WisdomTree Japan Hedged Equity Fund (DXJ - Free Report)


This fund is suitable for investors looking for a broad-based exposure to the Japanese economy. It seeks to invest in dividend-paying companies with an export tilt.


The fund has AUM of $8.3 billion and charges a fee of 48 basis points a year. From a sector look, Consumer Discretionary, Industrials and Information Technology are the top three allocations of the fund, with 25.4%, 22.0% and 13.6% exposure, respectively (as of Oct 11, 2017). Toyota Motor Corp, Mitsubishi UFJ Financial Group and Japan Tobacco Inc are the top three holdings of the fund, with 5.5%, 3.6% and 3.4% exposure, respectively (as of Oct 11, 2017). It has returned 11.7% year to date and 26.6% in a year (as of Oct 11, 2017).


Deutsche X-trackers MSCI Japan Hedged Equity ETF (DBJP - Free Report)


This fund seeks to provide exposure to Japanese equities with a large-cap focus, while hedging away the currency risk.


The fund has AUM of $1.6 billion and charges a fee of 45 basis points a year. From a sector look, Industrials, Consumer Discretionary and Technology are the top three allocations of the fund, with 20%, 19% and 14% exposure, respectively. Toyota Motor Corp, Mitsubishi UFJ Financial Group and Softbank Group Corp are the top three holdings of the fund, with 4.7%, 2.3% and 2.0% exposure, respectively (as of Oct 10, 2017). It has returned 10.5% year to date and 24.0% in a year (as of Oct 11, 2017).


iShares Currency Hedged MSCI Japan ETF (HEWJ - Free Report)


This fund is the currency-hedged equivalent of EWJ. It seeks to provide exposure to Japanese equities with a large-cap focus, while hedging away the fluctuations between the USD and JPY.

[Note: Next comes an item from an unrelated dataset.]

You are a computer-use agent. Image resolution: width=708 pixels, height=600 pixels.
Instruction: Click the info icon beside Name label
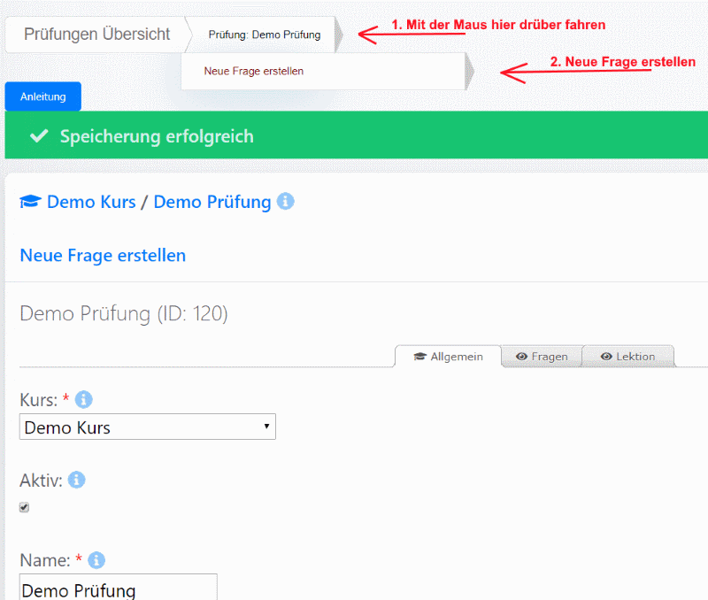click(96, 560)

The fund has AUM of $1.2 billion and charges a fee of 49 basis points a year. From a sector look, Industrials, Consumer Discretionary and Information Technology are the top three allocations of the fund, with 20.6%, 20.3% and 12.8% exposure, respectively (as of Oct 10, 2017). Toyota Motor Corp, Mitsubishi UFJ Financial Group and Softbank Group Corp are the top three holdings of EWJ, with 4.8%, 2.3% and 2.0% exposure, respectively (as of Oct 10, 2017). It has returned 12.4% year to date and 25.1% in a year (as of Oct 11, 2017).